Exmo. Sr. Presidente do Senado, da Câmara Federal e exmos(as). senadores(as) e deputados(as) federais.

O Estado brasileiro pinta o quadro de violência e espoliação dos povos indígenas, pois não cumpre o artigo 231 da Constituição Federal (CF), que reconhece aos povos indígenas o respeito à sua organização social, costumes, línguas, crenças e tradições e os direitos originários sobre as terras que tradicionalmente ocupam. Não cumpriu o artigo 67 do Ato das Disposições Constitucionais Transitórias, que obriga a União a concluir a demarcação das terras indígenas no prazo de cinco anos, a partir de 1988 (apenas 1/3 das terras indígenas foram demarcadas). Anda em descompasso com as normas internacionais, particularmente com a Convenção 169 da Organização Internacional do Trabalho.

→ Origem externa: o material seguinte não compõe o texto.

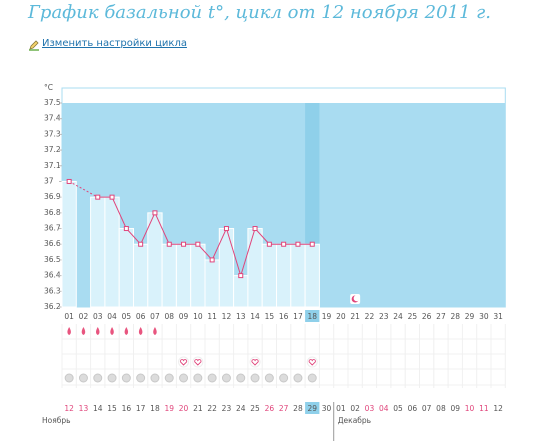 The width and height of the screenshot is (550, 441). I want to click on date-label: 09, so click(455, 408).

As terras não são demarcadas com a presteza fincada na CF; obras públicas são realizadas sem qualquer diálogo com as comunidades afetadas, descumprindo a necessidade de consulta e participação; órgãos oficiais permanecem vulneráveis às pressões dos poderes econômicos e políticos locais e/ou com estrutura precária. Assim temos o extermínio, a desintegração social, opressão, mortes, ameaças, marginalização, exclusão, fome, miséria e toda espécie de violência física e psicológica, agravada, especialmente, entre as crianças e jovens indígenas.

A falta de delimitação e demarcação dos territórios tradicionais aguçam os conflitos que se retroalimentam da inoperância do Poder Judiciário. A falta de definição das demandas judiciais agrava a situação das comunidades indígenas.

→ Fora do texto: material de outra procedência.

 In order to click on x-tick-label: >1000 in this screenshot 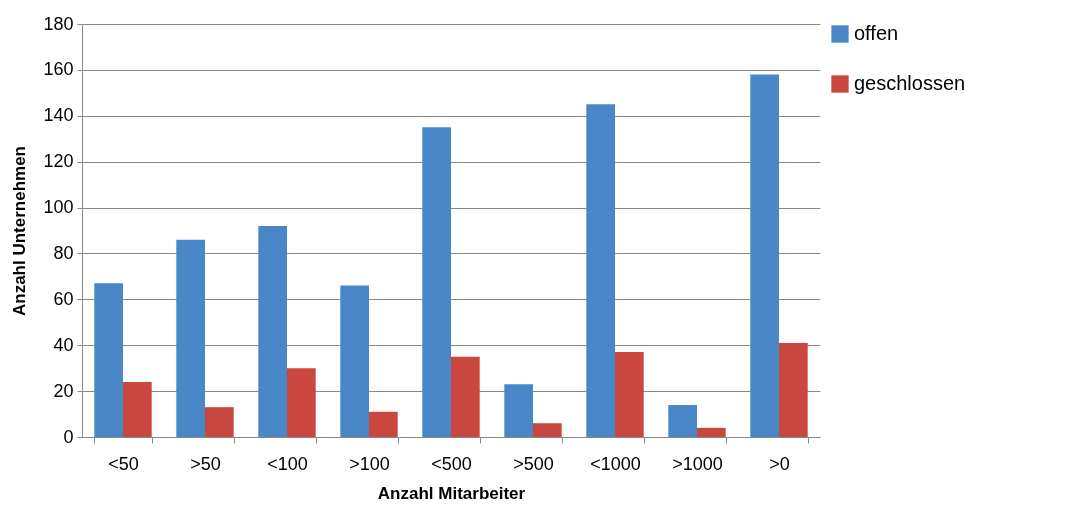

No STF (e outras instâncias do Poder Judiciário) tramitam processos que tratam das terras indígenas. Premente que o STF julgue, em caráter de urgência e prioridade, todas as ações que envolvam os direitos dos povos indígenas.

A garantia de duração razoável do processo, direito humano previsto no artigo 5º, inciso LXXVIII, da CF, no tema das demarcações, é reforçada pelo marco temporal fixado para a União. Estas normas estão a exigir que o Poder Judiciário dê prioridade a estes processos. Clamamos ao STF que faça cessar o sofrimento do povo indígena. Somente desta forma haverá paz e será construída nova etapa da história brasileira, no qual a primazia da dignidade humana estará presente em sua integralidade, sob a luz da alteridade estabelecida na CF.

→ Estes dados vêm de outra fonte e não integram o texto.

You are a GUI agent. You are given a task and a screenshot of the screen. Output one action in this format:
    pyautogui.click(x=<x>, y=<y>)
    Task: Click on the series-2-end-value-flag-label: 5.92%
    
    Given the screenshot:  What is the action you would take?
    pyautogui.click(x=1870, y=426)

Apelamos para a Presidenta da República, para que reverta este quadro dramático, concretizando os direitos constitucionais atribuídos aos índios. Para tanto, aguardamos que estruture e disponibilize o necessário para que seja resguardada a vida dos indígenas, que se dê garantia de segurança e proteção a eles ; que se resguarde a incolumidade das comunidades indígenas em todos os aspectos, especialmente quanto aos direitos econômicos, sociais e culturais; que faça respeitar o caráter sagrado da terra atribuído pelos povos indígenas, providenciando em caráter de urgência as demarcações; que escute suas demandas quando da realização de obras públicas.

O direito ao prazo razoável também se aplica ao processo administrativo. Diante do longo período decorrido do prazo fixado na CF, urge que sejam implementadas políticas públicas para que todos os passos necessários para a regularização de todas as terras indígenas sejam efetivados com presteza.

Conclamamos aos membros do Congresso Nacional para que cumpram a missão constitucional sobre o primado da submissão às cláusulas pétreas, razão pela qual rejeitamos e repudiamos a PEC 215, que pretende retirar do Executivo o processo administrativo das demarcações e homologações de terras indígenas, transferindo-o para o Legislativo, substituindo critérios e competências administrativas técnicas, para inviabilizar as demarcações. Esta projeto é sobretudo um atentado contra o protagonismo dos povos indígenas no processo constituinte brasileiro.

É imperativo que o Congresso Nacional resguarde o direito de consulta prévia que os povos indígenas têm em relação a todas propostas legislativas suscetíveis de afetá-los.

Os povos indígenas não podem esperar mais.